EN LOS ESCOMBROS.
Caían
uno a uno los ladrillos seculares. Un polvo agrio atrapaba la poca saliva que
quedaba en la triste garganta cerrada del obrero. Era uno de esos inmigrantes
atormentados por el hambre. Era un hombre solo. Pobre. Hombre sin esperanza,
casi. Soltó el pico y acomodó un ridículo sombrero en su cabeza. Amoratadas
manos duras sobaron el pescuezo secando el sudor. Se escupió esas manos
embarrándolas. O no. Se refregó y continuó con su obra. Pensaba en el tiempo
que le quedaba para el crepúsculo. A esa hora, las siete u ocho, regresaba a su
habitación compartida con otros parias como él. Una línea más de ladrillos y
llegaría hasta el piso. Había sido hermosa esa vivienda añeja. ¿Por qué la
demolían ¿ Aun sirve, pensó? Yo no tengo casa y ellos destruyen ésta tan
hermosa. Su boca siempre cerrada no admitía una réplica. Había visto poco al
arquitecto. Lo contrató apurado. Estaba siempre apurado. Por las rendijas de
puertas viejas, despintadas, lo espiaban ojos invisibles. Él sabía. A veces se
entreabría una celosía gastada y percibía
una presencia humana. Nunca vio a nadie en realidad. El calor era
sofocante. El polvo penetraba en sus más íntimos orificios. Estaba solo. Siguió
mecánicamente con el pico, rompe que te rompe. Su mente se fue como ave
migratoria a un territorio ajeno. Se fue lejos. Sólo quería que el sol se
disparara hacia el poniente.
El hierro dio
un golpe agudo. Chispeó en una losa de granito. Se detuvo. Se alejó un instante
y se prendió a la botella de agua. Estaba tibia. Gorgoteó en su garganta
reseca. Sintió alivio. También asco. Estaba muy caliente su agua. Quizá en otra
región la gente fuera más solidaria. Allí eran de arena, escurridizos, secos,
muertos. Se sentó bajo un árbol que daba una sombra enorme. El verde era un paraíso
de frescor impensado. Ya hacía tiempo no sentía dolor en sus músculos
agarrotados. Cerró los ojos un minuto. Sintió un perfume a madera de nogal. No
supo de dónde provenía. Se quedó quieto, allí, sin siquiera atinar un suspiro.

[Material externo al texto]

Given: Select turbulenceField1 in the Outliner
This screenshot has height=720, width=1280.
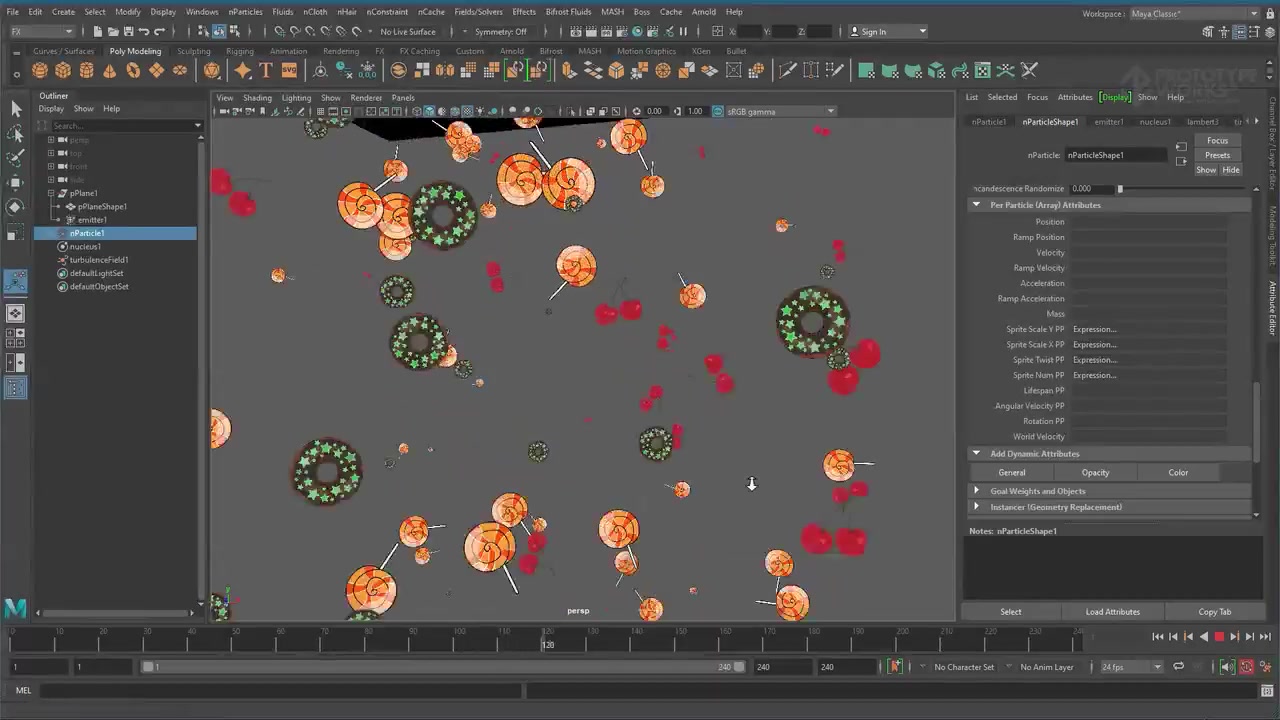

Cuando se incorporó necesitó un esfuerzo inusual para volver al pico.
La losa
estaba allí, con una inscripción, apenas perceptible. Tal vez no debía tocarla.
Pensó en esperar al patrón. Y dejó ese rincón para luego.
Sintió que
mil ojos invisibles lo observaban. Se sentían los metales herrumbrados
mordiendo en las fallebas de ventanas y puertas. No vio a nadie. Ellos estaban,
seguro ellos estaban, aunque no se mostraban nunca. Buscó otro ángulo de la
vieja casa. Comenzó a demoler la chimenea. Era bella, recubierta de mayólicas
pintadas. Un magnífico escudo labrado en bronce; y pintado. No alcanzaba a leer
lo que decía. Tomó la decisión de no
romper las bellas piezas. Con una pequeña azuela comenzó a hurgar en el
pegamento que las incrustaba en la chimenea. El tizne saltaba entre los colores
frescos y caía como lluvia imperceptible. Era sorprendente con la facilidad que
podía desprender los pequeños cuadraditos. Fue haciendo un atadillo y los
escondió entre los montones de escombros. Sintió que a medida que se
desprendían iba apareciendo una madera noble de color claro. Alguien, en algún
momento de su historia, había escondido en ese lugar algún secreto.